►

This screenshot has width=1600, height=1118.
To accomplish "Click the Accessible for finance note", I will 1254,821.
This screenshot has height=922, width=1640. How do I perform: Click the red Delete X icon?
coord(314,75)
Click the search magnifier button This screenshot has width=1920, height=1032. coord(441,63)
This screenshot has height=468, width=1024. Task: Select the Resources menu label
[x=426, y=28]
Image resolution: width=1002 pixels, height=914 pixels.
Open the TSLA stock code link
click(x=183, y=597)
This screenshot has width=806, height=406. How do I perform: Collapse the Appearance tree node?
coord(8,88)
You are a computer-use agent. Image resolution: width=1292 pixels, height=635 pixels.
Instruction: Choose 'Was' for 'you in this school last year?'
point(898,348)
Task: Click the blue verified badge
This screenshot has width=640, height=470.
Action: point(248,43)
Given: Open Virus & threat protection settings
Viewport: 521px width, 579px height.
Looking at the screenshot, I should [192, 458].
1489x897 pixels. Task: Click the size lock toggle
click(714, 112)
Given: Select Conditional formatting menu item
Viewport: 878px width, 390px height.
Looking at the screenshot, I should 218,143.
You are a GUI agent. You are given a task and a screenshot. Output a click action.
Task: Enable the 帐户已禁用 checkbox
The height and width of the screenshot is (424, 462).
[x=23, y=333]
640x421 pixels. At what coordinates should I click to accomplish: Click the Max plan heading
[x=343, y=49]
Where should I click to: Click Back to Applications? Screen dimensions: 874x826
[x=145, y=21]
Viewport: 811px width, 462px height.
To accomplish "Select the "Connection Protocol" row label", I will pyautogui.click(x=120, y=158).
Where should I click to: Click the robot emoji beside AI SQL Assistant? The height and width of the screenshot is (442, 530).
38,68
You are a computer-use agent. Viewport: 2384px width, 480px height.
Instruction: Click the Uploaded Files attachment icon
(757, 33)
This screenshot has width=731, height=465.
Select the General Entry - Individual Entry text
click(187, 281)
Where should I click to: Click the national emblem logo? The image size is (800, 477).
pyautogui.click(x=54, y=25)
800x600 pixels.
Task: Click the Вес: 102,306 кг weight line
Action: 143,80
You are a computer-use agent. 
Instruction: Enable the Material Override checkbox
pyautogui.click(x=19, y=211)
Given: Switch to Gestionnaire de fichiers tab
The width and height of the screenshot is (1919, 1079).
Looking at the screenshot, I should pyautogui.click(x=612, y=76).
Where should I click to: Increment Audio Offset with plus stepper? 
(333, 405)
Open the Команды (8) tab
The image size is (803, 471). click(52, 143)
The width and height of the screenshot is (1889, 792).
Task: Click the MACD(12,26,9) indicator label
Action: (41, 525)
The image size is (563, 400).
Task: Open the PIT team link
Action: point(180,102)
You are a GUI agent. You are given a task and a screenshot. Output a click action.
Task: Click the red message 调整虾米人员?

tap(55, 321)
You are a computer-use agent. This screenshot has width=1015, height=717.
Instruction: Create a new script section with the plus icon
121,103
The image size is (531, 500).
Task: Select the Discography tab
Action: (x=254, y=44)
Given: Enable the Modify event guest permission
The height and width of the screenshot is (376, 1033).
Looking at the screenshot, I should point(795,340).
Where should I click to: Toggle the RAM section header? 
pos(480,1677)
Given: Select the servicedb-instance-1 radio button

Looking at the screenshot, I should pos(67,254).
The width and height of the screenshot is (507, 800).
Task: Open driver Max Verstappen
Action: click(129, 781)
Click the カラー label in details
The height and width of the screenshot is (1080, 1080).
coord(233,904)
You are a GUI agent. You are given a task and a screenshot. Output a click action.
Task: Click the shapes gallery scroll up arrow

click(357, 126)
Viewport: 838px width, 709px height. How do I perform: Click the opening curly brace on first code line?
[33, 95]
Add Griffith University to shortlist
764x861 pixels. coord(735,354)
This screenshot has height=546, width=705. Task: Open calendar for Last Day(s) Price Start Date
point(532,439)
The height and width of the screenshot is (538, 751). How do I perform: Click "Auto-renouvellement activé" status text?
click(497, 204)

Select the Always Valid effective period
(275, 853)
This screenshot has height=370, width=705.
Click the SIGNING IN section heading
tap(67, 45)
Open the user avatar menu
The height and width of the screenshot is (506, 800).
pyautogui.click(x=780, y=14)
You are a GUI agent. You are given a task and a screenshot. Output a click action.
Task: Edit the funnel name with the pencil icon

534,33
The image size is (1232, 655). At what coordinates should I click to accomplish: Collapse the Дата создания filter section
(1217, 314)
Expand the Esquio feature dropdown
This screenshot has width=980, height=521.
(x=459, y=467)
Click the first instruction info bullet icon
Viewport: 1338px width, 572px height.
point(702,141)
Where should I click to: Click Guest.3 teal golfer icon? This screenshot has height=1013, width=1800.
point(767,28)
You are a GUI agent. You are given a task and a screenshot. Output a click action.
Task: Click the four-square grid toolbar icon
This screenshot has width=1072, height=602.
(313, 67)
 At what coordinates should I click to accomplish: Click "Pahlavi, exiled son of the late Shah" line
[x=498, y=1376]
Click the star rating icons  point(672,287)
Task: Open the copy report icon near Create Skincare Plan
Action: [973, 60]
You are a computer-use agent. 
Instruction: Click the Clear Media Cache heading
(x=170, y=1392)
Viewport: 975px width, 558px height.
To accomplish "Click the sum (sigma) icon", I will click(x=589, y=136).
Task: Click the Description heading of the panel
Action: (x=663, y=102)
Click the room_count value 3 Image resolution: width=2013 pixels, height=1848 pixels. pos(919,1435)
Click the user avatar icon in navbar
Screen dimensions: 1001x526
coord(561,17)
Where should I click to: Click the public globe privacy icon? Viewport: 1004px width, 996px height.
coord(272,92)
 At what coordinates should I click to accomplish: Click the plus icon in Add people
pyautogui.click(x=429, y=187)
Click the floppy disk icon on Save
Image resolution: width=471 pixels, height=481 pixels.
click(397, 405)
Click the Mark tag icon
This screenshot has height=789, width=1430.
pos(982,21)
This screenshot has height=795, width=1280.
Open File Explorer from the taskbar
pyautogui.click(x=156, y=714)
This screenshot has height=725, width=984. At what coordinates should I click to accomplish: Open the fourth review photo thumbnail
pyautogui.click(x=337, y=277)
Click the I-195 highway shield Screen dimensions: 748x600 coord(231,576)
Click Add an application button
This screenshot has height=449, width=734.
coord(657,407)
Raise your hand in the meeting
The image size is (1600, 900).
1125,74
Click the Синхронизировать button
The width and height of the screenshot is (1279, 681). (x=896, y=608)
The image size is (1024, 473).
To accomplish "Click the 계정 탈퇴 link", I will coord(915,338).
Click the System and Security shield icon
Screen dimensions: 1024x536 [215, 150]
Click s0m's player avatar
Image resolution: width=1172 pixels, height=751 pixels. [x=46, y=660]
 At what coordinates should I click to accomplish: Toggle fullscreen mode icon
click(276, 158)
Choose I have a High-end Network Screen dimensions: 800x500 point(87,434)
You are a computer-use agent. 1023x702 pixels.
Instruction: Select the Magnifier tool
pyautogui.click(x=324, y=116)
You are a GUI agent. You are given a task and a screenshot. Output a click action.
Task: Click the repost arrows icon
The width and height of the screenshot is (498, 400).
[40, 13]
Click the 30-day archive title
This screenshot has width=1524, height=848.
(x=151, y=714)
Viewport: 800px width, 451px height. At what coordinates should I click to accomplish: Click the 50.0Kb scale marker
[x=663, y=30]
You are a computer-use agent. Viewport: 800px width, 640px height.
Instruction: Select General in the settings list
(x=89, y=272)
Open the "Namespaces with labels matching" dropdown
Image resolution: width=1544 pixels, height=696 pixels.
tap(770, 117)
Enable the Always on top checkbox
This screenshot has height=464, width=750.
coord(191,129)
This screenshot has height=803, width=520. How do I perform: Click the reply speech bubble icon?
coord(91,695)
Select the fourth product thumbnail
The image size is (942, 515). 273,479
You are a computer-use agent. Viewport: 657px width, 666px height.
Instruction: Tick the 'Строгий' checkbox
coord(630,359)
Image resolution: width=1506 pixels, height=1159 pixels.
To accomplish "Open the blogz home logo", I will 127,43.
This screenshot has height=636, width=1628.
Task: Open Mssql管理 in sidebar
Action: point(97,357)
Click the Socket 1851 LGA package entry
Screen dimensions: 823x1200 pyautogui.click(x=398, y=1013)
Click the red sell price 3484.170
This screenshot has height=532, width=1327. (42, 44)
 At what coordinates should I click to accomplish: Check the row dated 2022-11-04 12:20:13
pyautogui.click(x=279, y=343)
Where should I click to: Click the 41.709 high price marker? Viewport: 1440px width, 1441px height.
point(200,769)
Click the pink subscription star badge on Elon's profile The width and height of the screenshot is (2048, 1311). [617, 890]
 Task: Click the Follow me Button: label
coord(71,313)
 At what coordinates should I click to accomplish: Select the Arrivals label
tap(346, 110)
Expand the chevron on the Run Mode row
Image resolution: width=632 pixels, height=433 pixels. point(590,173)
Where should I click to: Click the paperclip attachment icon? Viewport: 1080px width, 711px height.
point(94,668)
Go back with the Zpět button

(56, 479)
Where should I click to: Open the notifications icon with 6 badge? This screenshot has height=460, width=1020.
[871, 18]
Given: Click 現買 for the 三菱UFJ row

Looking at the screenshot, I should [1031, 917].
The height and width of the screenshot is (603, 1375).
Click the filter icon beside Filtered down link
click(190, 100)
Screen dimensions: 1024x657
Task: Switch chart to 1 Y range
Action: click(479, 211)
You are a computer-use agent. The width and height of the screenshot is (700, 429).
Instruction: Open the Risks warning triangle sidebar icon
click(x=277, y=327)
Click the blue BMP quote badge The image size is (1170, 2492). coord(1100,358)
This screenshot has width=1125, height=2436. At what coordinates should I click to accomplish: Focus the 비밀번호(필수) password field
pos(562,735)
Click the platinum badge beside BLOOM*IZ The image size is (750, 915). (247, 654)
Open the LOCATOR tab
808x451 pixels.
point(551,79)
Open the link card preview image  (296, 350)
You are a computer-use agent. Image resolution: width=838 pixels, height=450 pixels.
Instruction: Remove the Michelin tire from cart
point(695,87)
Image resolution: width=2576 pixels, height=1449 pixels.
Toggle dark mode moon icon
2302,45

◄

# [PROBLEM DETAILS]
Start with the line above that contains "Given: Enable the" and stop after the line that contains "Task: Click the four-square grid toolbar icon". Output those lines exactly, and only those.

# [ANSWER]
Given: Enable the Modify event guest permission
The height and width of the screenshot is (376, 1033).
Looking at the screenshot, I should point(795,340).
Where should I click to: Toggle the RAM section header? 
pos(480,1677)
Given: Select the servicedb-instance-1 radio button

Looking at the screenshot, I should pos(67,254).
The width and height of the screenshot is (507, 800).
Task: Open driver Max Verstappen
Action: click(129, 781)
Click the カラー label in details
The height and width of the screenshot is (1080, 1080).
coord(233,904)
You are a GUI agent. You are given a task and a screenshot. Output a click action.
Task: Click the shapes gallery scroll up arrow

click(357, 126)
Viewport: 838px width, 709px height. How do I perform: Click the opening curly brace on first code line?
[33, 95]
Add Griffith University to shortlist
764x861 pixels. coord(735,354)
This screenshot has height=546, width=705. Task: Open calendar for Last Day(s) Price Start Date
point(532,439)
The height and width of the screenshot is (538, 751). How do I perform: Click "Auto-renouvellement activé" status text?
click(497, 204)

Select the Always Valid effective period
(275, 853)
This screenshot has height=370, width=705.
Click the SIGNING IN section heading
tap(67, 45)
Open the user avatar menu
The height and width of the screenshot is (506, 800).
pyautogui.click(x=780, y=14)
You are a GUI agent. You are given a task and a screenshot. Output a click action.
Task: Edit the funnel name with the pencil icon

534,33
The image size is (1232, 655). At what coordinates should I click to accomplish: Collapse the Дата создания filter section
(1217, 314)
Expand the Esquio feature dropdown
This screenshot has width=980, height=521.
(x=459, y=467)
Click the first instruction info bullet icon
Viewport: 1338px width, 572px height.
point(702,141)
Where should I click to: Click Guest.3 teal golfer icon? This screenshot has height=1013, width=1800.
point(767,28)
You are a GUI agent. You are given a task and a screenshot. Output a click action.
Task: Click the four-square grid toolbar icon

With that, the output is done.